Pour que le risque de persécutions futures apparaisse suffisamment concret et
réel, l'auteur aurait dû avancer d'autres éléments, postérieurs à sa fuite,
qui autoriseraient à considérer que le risque de torture se concrétiserait.
4.6 La présente communication se distingue de celles où le Comité avait estimé
que le renvoi de leurs auteurs au Zaïre enfreignait l'article 3 de la Convention.
Contrairement aux communications Balabou Mutambo c. Suisse
CAT/C/12/D/13/1993. et Pauline Muzonzo Paku Kisoki c. Suède
CAT/C/16/D/41/1996., l'auteur de la présente communication n'a pas pu démontrer
qu'il avait quitté son pays en raison de persécutions subies dans le passé ou
que ses activités politiques dans les pays d'accueil renforcent ses craintes
d'être torturé en cas de renvoi. Enfin, l'auteur n'a pas allégué que ses origines
ethniques pourraient l'exposer à un risque de torture.
4.7 Son affiliation au MPR n'est pas, non plus, démontrée. Malgré sa promesse
de verser au dossier sa carte de membre qui serait restée chez lui après son
départ, l'auteur n'a, semble-t-il, pas entrepris de démarches pour la récupérer.
Pourtant, selon les informations de l'Ambassade suisse à Kinshasa, les communications
postales avec la RDC fonctionnent normalement. Des entreprises privées, comme
DHL et EMS, sont bien implantées dans la capitale et offrent des services performants
d'acheminement du courrier. L'auteur n'a de surcroît nullement laissé entendre
que sa famille serait en butte à des persécutions de la part des autorités.
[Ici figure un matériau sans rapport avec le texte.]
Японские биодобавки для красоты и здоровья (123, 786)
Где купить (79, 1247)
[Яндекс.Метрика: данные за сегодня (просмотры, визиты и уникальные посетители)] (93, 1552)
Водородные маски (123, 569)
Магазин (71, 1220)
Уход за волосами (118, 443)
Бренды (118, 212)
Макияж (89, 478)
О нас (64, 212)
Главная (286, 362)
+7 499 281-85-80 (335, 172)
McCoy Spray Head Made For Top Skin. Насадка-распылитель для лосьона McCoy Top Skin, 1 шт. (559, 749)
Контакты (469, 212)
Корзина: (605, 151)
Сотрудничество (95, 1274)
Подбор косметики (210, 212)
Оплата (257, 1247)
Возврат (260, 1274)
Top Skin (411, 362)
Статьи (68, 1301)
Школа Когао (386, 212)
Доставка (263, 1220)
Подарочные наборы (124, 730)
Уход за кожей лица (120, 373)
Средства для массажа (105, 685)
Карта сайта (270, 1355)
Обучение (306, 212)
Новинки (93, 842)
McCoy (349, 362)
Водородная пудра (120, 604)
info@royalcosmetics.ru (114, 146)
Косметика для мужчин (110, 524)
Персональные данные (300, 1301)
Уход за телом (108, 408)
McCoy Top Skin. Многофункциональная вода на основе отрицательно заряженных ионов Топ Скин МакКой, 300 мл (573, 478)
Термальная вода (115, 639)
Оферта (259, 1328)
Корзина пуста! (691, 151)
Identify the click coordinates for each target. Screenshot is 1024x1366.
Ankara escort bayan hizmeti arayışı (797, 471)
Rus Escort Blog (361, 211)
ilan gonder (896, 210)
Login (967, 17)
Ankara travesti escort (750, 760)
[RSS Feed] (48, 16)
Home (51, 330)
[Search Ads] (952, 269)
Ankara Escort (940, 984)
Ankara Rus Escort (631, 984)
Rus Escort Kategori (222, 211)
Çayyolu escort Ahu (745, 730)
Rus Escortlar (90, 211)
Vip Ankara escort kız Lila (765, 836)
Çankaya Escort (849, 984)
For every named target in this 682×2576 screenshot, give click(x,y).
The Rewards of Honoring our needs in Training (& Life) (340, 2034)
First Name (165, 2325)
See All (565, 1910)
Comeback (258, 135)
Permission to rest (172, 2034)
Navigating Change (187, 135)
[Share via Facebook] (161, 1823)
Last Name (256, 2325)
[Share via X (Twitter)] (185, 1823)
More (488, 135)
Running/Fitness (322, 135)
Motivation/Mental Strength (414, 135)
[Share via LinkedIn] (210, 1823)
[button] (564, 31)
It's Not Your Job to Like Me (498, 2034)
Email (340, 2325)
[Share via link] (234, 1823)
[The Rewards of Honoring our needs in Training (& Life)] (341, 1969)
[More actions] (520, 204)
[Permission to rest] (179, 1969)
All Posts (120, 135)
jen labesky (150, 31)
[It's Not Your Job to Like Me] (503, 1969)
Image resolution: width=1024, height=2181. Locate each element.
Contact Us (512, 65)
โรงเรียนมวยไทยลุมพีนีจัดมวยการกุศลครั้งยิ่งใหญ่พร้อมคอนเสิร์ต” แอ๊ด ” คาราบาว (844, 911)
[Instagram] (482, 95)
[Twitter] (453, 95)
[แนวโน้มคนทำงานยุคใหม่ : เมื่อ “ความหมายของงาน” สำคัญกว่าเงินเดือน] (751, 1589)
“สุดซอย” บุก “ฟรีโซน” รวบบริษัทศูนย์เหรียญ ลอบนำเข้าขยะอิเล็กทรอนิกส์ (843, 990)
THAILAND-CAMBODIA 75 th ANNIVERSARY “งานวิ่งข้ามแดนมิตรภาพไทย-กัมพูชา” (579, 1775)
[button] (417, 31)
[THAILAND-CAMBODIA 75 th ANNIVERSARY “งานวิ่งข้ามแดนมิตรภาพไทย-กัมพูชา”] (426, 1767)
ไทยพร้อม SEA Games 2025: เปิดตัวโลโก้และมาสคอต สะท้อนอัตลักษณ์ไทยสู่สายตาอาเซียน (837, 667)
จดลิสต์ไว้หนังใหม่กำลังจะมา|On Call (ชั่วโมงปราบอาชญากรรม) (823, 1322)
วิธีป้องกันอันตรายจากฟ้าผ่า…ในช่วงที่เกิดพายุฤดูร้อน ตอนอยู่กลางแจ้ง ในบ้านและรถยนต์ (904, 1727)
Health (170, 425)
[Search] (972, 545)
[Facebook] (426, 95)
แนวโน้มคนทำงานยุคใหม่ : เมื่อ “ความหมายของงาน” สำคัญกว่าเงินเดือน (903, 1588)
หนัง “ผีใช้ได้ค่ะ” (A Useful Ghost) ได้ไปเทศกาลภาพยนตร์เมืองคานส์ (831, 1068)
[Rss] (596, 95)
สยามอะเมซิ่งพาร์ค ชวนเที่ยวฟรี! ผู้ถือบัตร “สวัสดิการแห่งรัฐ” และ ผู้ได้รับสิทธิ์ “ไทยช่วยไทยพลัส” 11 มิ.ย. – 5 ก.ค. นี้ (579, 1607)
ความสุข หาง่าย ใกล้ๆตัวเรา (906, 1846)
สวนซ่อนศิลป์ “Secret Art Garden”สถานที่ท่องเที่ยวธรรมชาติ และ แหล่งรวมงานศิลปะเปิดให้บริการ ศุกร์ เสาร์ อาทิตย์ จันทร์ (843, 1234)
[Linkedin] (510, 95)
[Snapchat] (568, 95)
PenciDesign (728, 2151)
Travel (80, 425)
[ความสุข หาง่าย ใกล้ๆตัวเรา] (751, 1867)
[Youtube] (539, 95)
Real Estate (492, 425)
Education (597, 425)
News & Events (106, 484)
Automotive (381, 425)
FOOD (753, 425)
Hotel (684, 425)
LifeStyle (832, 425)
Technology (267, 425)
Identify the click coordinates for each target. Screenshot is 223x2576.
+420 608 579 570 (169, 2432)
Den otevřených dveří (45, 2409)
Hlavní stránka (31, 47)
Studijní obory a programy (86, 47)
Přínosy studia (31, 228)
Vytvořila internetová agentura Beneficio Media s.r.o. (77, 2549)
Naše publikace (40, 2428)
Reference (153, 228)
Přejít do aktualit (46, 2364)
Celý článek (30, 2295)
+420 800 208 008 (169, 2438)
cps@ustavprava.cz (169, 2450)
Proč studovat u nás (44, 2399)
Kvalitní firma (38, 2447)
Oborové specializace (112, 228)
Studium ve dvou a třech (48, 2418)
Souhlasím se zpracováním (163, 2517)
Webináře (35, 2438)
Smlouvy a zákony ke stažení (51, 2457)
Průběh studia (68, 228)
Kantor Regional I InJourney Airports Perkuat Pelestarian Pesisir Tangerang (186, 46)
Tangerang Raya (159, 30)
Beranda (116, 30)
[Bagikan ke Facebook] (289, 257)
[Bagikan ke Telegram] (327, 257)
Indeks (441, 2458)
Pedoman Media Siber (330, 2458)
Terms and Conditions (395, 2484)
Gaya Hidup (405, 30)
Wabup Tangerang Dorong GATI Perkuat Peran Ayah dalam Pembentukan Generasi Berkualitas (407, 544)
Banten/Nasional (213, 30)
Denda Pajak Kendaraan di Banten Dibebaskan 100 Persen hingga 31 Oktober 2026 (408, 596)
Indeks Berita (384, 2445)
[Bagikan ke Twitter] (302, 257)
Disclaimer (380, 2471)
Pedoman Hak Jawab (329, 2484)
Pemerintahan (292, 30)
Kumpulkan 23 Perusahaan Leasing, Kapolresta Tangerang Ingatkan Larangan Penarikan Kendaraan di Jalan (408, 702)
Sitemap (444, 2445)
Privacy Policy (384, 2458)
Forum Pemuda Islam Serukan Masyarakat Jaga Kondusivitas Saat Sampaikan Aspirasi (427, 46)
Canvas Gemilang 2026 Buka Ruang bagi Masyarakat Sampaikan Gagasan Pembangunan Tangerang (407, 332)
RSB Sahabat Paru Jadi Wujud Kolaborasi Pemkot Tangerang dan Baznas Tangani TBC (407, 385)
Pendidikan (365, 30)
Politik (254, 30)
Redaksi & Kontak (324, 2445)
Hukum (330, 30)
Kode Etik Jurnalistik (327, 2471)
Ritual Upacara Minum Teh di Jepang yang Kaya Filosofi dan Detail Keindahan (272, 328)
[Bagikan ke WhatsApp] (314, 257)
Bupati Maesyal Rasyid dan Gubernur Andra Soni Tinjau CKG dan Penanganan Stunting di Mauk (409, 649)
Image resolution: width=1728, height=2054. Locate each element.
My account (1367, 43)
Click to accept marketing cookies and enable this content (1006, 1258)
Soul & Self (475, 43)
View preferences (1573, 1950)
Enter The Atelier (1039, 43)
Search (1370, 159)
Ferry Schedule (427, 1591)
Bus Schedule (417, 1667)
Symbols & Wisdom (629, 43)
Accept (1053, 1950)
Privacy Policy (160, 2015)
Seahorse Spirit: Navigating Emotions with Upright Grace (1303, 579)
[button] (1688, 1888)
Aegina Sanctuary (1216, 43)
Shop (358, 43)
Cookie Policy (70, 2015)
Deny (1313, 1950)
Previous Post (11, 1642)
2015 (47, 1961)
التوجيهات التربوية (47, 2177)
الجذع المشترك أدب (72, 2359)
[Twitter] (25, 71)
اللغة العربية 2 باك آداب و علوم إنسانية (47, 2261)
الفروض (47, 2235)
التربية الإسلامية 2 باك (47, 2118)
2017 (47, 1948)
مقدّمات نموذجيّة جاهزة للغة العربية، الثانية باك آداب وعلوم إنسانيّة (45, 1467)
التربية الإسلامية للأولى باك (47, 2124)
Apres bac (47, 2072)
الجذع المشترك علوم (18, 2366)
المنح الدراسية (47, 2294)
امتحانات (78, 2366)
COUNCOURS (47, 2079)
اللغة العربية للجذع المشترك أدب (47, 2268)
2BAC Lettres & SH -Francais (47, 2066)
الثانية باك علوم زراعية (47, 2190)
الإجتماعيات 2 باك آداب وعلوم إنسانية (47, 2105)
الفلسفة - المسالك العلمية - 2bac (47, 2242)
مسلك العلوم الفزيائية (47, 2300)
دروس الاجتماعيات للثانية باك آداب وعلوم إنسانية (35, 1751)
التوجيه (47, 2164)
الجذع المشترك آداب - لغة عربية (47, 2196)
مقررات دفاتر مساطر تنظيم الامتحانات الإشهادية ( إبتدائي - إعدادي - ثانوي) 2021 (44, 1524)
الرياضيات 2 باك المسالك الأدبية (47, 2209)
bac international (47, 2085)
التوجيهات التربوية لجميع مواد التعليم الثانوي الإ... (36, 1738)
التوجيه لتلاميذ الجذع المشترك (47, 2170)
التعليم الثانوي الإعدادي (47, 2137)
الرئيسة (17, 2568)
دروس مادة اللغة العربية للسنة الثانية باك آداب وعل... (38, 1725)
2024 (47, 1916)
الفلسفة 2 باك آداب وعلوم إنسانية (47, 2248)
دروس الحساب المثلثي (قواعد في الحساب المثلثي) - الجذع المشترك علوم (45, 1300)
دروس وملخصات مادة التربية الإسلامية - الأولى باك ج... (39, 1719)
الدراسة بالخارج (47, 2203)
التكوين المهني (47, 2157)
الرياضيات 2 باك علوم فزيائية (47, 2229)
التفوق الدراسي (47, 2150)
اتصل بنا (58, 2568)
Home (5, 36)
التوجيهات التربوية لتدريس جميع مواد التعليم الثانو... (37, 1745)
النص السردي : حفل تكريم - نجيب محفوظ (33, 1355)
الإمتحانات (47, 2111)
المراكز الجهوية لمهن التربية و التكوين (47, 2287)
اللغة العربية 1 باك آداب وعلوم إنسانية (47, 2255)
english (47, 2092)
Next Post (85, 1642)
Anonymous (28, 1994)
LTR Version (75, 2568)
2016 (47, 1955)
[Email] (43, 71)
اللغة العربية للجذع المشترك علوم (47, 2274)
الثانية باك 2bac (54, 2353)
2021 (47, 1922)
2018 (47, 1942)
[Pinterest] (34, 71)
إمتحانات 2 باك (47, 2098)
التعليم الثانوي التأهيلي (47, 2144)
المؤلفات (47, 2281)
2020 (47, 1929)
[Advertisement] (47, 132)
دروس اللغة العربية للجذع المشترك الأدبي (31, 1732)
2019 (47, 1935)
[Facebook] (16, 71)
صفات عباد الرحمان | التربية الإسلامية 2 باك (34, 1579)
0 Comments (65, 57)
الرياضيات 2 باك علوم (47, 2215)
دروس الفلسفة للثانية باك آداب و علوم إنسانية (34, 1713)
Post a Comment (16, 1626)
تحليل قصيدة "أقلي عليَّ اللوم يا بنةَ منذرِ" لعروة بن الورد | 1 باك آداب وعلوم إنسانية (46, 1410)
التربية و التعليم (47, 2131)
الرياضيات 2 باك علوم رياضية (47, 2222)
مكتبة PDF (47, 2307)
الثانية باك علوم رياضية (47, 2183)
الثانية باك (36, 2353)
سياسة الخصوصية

On doit donc admettre qu'il était loisible à l'auteur de prendre contact avec
sa famille afin d'obtenir sa carte de membre du MPR. Cela dit, même si l'auteur
avait été membre du MPR, son appartenance ne suffirait pas pour considérer que
le risque de torture serait suffisamment ciblé. Il y a, en effet, des centaines
de milliers d'anciens membres du MPR en RDC et le Gouvernement n'a pas entrepris
des mesures de persécutions sur un plan général vis-à-vis de ces personnes.
De surcroît, il a été incapable de donner des informations détaillées sur ses
fonctions au sein du MPR. Dans sa communication, il n'a du reste même pas jugé
utile de donner des informations sur ce sujet.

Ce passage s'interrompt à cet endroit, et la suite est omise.